Pass parameters via the `function_invocation_kwargs` dictionary in your `agent.run()` call. The framework forwards these as `**kwargs` to any dynamic resource callable or script function that accepts them, allowing you to customize behavior like precision, user preferences, or contextual data without modifying the skill definition.

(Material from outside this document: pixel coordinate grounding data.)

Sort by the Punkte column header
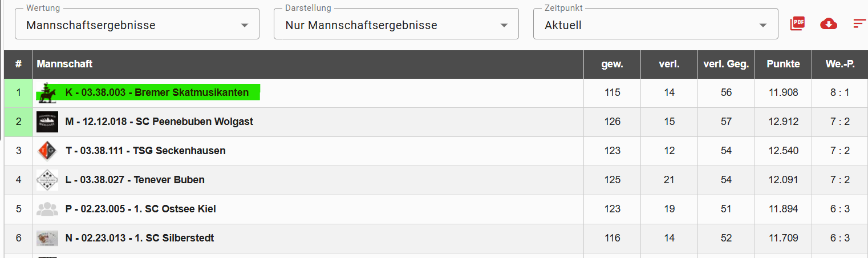Image resolution: width=868 pixels, height=258 pixels. point(783,65)
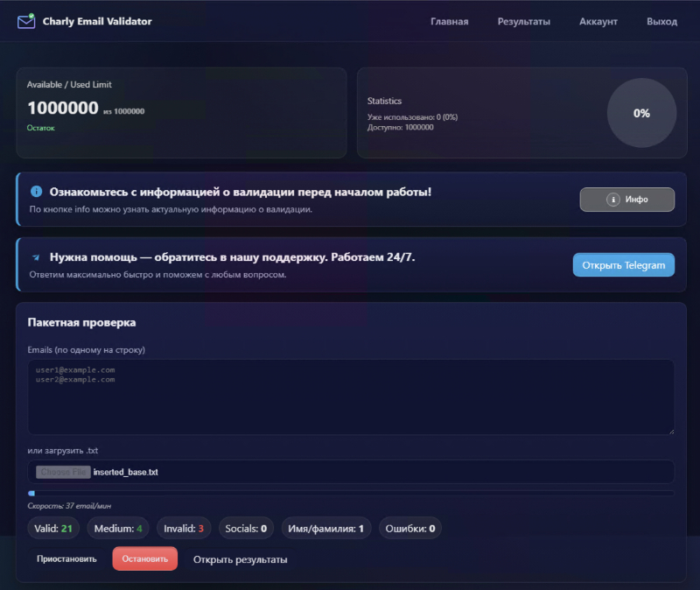Click the Choose File upload button
Screen dimensions: 700x590
tap(62, 472)
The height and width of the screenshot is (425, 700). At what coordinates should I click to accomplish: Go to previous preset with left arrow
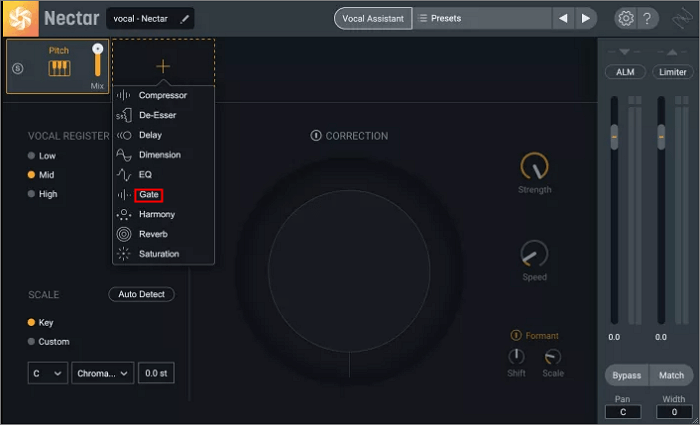click(x=564, y=18)
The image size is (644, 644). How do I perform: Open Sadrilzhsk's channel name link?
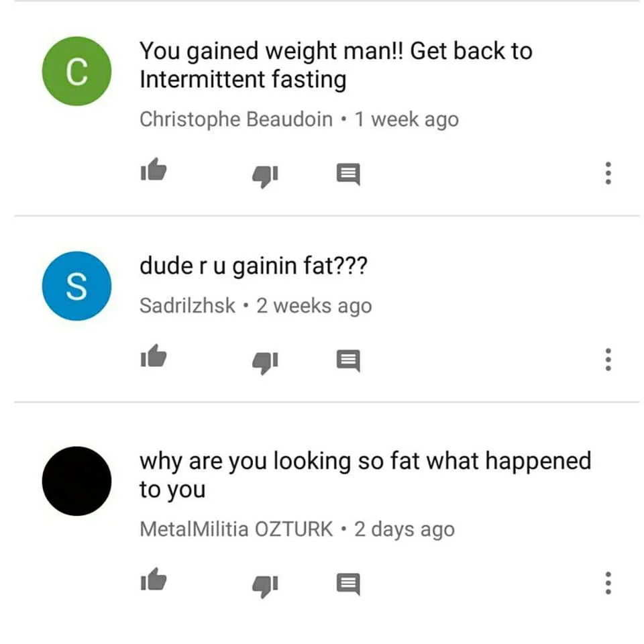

### Can I mix code-defined and file-based skills in the same agent？

Yes. The `SkillsProvider` accepts both a `skills` list for code-defined instances and a `skill_paths` parameter for directory discovery. According to the source code in [`_skills.py`](https://github.com/microsoft/agent-framework/blob/main/_skills.py), these approaches are supported simultaneously, allowing you to combine dynamic Python logic with static skill assets managed on disk.

### What happens if I don't provide a SkillScriptRunner for file-based scripts？

If you attempt to execute a file-based script without supplying a `SkillScriptRunner` to `SkillsProvider`, the framework raises a clear error indicating that the script cannot be executed. Code-defined scripts run in-process and do not require a runner, but external script files need a runner to handle execution in a subprocess or other environment.